Reproduce the listing below exactly, from its first line down to and including the line with "Expand the 图纸格式1 tree node".
================
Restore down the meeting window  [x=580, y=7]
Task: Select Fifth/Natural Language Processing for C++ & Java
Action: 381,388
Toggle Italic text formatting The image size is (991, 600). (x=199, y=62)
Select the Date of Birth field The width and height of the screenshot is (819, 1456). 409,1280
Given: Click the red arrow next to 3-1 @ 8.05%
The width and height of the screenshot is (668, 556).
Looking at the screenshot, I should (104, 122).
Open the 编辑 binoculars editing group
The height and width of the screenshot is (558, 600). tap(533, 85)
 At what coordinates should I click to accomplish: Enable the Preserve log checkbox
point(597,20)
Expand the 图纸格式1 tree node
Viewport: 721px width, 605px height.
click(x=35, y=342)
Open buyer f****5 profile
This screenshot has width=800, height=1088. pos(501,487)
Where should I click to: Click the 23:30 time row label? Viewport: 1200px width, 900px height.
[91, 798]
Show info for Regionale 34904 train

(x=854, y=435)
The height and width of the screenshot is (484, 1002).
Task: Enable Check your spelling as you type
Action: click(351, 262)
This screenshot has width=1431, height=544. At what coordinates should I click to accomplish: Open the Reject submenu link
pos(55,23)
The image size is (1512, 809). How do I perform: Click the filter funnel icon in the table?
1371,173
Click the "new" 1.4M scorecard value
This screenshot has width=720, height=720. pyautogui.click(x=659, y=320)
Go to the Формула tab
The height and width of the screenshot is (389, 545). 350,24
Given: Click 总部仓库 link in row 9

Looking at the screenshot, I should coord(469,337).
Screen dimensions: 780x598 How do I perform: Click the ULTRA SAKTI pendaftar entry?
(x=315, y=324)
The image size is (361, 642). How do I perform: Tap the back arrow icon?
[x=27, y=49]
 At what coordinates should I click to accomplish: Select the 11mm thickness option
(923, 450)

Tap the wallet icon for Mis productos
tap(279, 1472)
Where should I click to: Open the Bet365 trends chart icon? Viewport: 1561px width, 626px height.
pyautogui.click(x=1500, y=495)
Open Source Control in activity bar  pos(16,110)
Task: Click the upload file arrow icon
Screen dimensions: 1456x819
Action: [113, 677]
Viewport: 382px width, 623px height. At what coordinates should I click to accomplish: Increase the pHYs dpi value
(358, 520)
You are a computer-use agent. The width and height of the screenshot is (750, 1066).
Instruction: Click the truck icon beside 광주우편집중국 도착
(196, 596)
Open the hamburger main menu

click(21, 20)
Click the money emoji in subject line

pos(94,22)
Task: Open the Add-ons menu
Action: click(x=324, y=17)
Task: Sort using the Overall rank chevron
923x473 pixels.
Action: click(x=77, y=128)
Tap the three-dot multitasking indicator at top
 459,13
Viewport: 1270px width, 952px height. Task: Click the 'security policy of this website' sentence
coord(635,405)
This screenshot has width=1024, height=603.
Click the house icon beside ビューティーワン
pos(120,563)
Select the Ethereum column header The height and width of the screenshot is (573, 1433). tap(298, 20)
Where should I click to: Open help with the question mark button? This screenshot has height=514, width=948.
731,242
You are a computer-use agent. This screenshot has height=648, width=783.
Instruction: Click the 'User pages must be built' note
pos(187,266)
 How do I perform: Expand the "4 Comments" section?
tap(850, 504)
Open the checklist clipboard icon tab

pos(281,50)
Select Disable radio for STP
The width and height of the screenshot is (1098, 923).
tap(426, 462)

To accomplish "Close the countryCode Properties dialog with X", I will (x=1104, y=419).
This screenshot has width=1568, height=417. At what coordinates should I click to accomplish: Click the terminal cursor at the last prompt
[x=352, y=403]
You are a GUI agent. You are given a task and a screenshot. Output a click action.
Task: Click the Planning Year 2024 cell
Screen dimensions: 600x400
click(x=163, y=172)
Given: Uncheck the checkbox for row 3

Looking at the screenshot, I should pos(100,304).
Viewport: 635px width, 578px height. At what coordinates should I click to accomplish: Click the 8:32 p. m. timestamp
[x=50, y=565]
================
Solution below:
Restore down the meeting window  [x=580, y=7]
Task: Select Fifth/Natural Language Processing for C++ & Java
Action: 381,388
Toggle Italic text formatting The image size is (991, 600). (x=199, y=62)
Select the Date of Birth field The width and height of the screenshot is (819, 1456). 409,1280
Given: Click the red arrow next to 3-1 @ 8.05%
The width and height of the screenshot is (668, 556).
Looking at the screenshot, I should (104, 122).
Open the 编辑 binoculars editing group
The height and width of the screenshot is (558, 600). tap(533, 85)
 At what coordinates should I click to accomplish: Enable the Preserve log checkbox
point(597,20)
Expand the 图纸格式1 tree node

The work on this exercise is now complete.